• _How to complete this task_:
Starting with the line that contains "Where should I click to: Click the Login" and stopping after the line that contains "Create a new", copy the entries below exactly. Include nothing else.

★ ★ ★ ★

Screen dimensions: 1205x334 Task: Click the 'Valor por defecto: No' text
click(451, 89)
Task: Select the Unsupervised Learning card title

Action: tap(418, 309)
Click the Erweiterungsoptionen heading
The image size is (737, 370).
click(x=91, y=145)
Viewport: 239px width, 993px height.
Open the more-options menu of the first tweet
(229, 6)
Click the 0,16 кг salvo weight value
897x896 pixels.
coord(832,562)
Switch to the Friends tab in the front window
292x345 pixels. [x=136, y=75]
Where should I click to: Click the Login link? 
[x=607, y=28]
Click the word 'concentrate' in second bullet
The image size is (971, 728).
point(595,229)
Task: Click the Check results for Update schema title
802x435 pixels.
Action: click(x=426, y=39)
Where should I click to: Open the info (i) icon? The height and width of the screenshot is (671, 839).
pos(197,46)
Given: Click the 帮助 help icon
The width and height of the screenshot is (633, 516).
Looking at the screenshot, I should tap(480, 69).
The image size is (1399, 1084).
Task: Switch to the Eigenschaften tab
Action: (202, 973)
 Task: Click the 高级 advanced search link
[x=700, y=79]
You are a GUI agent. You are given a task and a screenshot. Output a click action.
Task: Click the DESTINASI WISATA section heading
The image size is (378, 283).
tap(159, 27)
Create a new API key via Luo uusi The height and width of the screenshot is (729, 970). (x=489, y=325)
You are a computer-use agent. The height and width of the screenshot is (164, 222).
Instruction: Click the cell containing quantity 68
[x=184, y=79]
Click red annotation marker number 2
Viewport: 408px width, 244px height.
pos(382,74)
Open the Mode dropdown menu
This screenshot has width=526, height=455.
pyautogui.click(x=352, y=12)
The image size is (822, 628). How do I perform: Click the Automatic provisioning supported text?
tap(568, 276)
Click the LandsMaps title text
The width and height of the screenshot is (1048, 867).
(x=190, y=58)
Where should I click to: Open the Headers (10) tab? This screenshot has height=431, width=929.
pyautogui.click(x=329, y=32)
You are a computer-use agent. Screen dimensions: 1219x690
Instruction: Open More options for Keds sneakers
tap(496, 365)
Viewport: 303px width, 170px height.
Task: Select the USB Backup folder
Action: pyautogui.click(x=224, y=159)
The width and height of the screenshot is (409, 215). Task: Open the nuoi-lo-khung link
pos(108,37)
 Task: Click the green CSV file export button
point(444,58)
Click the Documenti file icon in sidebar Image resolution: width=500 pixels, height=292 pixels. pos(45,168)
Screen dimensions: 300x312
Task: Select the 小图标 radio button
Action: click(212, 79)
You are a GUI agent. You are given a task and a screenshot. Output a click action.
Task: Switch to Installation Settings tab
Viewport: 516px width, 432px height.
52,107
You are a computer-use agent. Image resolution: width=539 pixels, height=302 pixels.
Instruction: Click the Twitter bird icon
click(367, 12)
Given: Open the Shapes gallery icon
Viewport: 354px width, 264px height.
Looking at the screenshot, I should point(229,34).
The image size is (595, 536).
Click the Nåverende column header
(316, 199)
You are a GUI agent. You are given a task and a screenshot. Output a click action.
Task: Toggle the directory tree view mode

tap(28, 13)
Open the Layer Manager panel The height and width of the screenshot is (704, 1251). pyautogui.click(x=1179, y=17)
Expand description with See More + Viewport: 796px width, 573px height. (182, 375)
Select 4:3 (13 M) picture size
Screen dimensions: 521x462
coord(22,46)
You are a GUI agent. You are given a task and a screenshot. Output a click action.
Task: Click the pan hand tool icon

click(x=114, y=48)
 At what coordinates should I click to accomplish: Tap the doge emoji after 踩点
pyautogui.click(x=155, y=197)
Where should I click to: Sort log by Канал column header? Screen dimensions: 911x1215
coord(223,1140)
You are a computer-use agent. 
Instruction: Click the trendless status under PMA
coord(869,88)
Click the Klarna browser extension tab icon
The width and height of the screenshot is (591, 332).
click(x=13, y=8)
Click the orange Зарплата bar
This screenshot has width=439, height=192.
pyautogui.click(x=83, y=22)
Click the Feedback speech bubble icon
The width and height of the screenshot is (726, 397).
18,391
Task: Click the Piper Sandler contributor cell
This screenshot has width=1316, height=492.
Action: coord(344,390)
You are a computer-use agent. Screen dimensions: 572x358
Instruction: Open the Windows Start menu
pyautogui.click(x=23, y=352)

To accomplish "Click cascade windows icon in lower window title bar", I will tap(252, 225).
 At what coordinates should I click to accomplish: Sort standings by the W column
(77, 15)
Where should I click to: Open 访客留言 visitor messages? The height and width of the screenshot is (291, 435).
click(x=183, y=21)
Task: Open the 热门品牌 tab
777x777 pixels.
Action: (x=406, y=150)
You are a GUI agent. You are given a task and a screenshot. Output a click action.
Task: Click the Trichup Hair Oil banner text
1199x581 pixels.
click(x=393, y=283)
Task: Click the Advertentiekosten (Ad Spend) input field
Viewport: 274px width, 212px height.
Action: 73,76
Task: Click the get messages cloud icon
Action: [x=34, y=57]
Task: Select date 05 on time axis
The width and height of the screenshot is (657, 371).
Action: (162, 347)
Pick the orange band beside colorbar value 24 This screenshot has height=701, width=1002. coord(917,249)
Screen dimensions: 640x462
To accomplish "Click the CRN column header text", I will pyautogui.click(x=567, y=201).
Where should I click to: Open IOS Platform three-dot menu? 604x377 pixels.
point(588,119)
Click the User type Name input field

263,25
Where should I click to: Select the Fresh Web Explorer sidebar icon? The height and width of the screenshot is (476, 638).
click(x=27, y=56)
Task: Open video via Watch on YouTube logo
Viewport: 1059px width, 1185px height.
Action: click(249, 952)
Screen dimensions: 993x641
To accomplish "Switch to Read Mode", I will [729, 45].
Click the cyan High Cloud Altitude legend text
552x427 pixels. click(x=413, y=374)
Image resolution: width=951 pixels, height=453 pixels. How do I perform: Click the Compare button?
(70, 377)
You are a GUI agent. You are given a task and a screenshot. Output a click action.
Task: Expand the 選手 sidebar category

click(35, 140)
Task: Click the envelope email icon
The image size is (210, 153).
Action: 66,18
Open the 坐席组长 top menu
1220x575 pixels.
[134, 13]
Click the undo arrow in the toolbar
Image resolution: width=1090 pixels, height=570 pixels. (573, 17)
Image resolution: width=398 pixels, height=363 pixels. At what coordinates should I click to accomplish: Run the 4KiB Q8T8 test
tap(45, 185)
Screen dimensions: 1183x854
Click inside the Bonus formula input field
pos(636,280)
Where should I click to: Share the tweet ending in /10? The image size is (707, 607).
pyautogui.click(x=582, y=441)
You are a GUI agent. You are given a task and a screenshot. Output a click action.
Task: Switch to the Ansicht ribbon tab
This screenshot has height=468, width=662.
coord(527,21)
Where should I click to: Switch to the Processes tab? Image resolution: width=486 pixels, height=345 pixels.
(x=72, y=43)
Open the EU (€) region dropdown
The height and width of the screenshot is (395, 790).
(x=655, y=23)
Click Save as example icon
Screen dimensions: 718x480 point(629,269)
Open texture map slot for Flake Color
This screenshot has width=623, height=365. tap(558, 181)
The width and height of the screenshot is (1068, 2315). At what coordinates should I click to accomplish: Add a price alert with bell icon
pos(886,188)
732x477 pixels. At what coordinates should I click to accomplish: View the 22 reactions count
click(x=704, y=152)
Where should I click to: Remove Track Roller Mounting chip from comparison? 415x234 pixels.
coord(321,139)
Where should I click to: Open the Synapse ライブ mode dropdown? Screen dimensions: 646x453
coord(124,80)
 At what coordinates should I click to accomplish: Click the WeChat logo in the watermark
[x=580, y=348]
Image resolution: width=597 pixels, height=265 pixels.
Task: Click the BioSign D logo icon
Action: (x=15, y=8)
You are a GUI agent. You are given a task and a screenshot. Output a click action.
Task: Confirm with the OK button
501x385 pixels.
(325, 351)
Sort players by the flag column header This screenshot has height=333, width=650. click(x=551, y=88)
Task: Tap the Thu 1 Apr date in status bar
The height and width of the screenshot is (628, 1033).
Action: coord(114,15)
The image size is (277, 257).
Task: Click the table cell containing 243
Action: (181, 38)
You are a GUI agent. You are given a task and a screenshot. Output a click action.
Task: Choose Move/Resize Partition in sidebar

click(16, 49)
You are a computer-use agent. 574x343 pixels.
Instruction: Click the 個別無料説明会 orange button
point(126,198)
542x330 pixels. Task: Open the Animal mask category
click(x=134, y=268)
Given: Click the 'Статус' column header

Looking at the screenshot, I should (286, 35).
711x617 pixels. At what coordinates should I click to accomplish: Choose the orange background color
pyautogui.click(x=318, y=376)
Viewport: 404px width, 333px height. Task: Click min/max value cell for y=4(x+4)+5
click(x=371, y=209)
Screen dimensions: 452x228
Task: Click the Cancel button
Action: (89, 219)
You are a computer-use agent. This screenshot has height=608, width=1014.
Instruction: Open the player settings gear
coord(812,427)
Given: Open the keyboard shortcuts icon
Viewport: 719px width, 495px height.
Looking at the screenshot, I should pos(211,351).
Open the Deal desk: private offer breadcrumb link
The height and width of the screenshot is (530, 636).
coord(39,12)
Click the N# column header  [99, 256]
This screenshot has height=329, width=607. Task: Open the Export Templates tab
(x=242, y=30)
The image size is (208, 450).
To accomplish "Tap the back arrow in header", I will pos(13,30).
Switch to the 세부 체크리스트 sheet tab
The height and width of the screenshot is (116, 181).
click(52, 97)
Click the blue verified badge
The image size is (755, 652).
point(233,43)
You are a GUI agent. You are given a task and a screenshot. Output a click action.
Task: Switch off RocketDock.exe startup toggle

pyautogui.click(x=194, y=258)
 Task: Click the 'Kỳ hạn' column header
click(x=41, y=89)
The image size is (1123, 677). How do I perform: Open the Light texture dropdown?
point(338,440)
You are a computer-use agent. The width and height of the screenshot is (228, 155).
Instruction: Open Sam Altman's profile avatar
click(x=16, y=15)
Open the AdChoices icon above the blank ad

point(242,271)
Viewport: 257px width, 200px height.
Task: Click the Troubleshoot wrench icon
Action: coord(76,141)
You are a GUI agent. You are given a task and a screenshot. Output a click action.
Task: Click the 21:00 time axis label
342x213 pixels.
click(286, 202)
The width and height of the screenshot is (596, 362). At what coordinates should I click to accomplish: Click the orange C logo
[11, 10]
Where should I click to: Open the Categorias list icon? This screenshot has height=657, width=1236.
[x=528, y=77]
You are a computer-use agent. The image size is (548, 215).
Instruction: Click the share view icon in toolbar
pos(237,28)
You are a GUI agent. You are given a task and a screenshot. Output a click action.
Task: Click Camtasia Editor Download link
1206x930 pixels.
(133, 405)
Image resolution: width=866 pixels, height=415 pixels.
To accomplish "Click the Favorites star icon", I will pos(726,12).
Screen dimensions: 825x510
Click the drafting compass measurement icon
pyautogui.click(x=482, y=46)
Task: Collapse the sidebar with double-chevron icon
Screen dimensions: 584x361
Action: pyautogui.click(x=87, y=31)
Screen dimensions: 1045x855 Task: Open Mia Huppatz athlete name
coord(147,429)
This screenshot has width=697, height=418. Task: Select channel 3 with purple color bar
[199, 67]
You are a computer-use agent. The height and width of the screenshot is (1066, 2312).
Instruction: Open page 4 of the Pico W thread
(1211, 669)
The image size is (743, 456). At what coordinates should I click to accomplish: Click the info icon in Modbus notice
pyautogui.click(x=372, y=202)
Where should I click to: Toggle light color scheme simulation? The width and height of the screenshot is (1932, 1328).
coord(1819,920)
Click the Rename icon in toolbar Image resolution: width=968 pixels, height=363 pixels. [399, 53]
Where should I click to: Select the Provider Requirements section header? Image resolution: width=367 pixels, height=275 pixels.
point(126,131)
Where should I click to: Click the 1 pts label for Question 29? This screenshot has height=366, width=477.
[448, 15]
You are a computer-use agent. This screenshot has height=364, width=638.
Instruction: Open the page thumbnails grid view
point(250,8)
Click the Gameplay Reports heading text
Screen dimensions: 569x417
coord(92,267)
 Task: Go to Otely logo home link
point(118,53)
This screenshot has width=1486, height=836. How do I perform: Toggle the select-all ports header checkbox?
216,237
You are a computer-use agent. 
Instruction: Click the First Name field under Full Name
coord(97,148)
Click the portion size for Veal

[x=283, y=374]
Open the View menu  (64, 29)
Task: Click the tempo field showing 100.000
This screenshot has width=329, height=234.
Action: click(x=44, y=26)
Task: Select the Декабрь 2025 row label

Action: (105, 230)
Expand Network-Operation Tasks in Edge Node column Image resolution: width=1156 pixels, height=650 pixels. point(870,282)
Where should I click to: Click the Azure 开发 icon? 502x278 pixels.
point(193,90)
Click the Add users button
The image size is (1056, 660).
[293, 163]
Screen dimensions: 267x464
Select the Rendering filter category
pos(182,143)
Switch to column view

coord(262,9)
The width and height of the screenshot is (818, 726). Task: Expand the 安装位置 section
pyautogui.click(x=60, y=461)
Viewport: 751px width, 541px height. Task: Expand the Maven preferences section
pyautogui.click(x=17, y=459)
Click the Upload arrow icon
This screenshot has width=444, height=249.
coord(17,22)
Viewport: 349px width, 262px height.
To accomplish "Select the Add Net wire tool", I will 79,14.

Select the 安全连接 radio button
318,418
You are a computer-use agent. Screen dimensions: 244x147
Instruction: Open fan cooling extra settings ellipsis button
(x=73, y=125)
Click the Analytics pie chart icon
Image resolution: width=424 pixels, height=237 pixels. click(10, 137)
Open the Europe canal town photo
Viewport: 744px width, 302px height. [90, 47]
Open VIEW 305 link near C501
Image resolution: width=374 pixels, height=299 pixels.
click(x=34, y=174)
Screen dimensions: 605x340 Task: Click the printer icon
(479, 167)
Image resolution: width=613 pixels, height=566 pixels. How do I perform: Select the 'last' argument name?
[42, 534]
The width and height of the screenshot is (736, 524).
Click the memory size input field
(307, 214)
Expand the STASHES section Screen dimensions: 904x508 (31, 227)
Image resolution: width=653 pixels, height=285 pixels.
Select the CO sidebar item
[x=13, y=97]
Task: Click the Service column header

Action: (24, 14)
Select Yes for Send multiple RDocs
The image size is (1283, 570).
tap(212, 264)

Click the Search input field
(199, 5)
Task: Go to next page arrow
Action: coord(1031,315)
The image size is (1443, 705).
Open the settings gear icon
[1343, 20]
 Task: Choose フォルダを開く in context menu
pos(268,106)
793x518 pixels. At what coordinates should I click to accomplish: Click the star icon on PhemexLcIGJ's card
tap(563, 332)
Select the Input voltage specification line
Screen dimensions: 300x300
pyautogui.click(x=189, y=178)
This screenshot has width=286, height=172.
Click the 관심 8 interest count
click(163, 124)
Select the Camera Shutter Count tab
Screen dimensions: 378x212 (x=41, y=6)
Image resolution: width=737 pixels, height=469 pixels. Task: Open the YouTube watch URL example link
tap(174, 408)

★ ★ ★ ★

• _Output below_:
Where should I click to: Click the Login link? 
[x=607, y=28]
Click the word 'concentrate' in second bullet
The image size is (971, 728).
point(595,229)
Task: Click the Check results for Update schema title
802x435 pixels.
Action: click(x=426, y=39)
Where should I click to: Open the info (i) icon? The height and width of the screenshot is (671, 839).
pos(197,46)
Given: Click the 帮助 help icon
The width and height of the screenshot is (633, 516).
Looking at the screenshot, I should tap(480, 69).
The image size is (1399, 1084).
Task: Switch to the Eigenschaften tab
Action: (202, 973)
 Task: Click the 高级 advanced search link
[x=700, y=79]
You are a GUI agent. You are given a task and a screenshot. Output a click action.
Task: Click the DESTINASI WISATA section heading
The image size is (378, 283).
tap(159, 27)
Create a new API key via Luo uusi The height and width of the screenshot is (729, 970). (x=489, y=325)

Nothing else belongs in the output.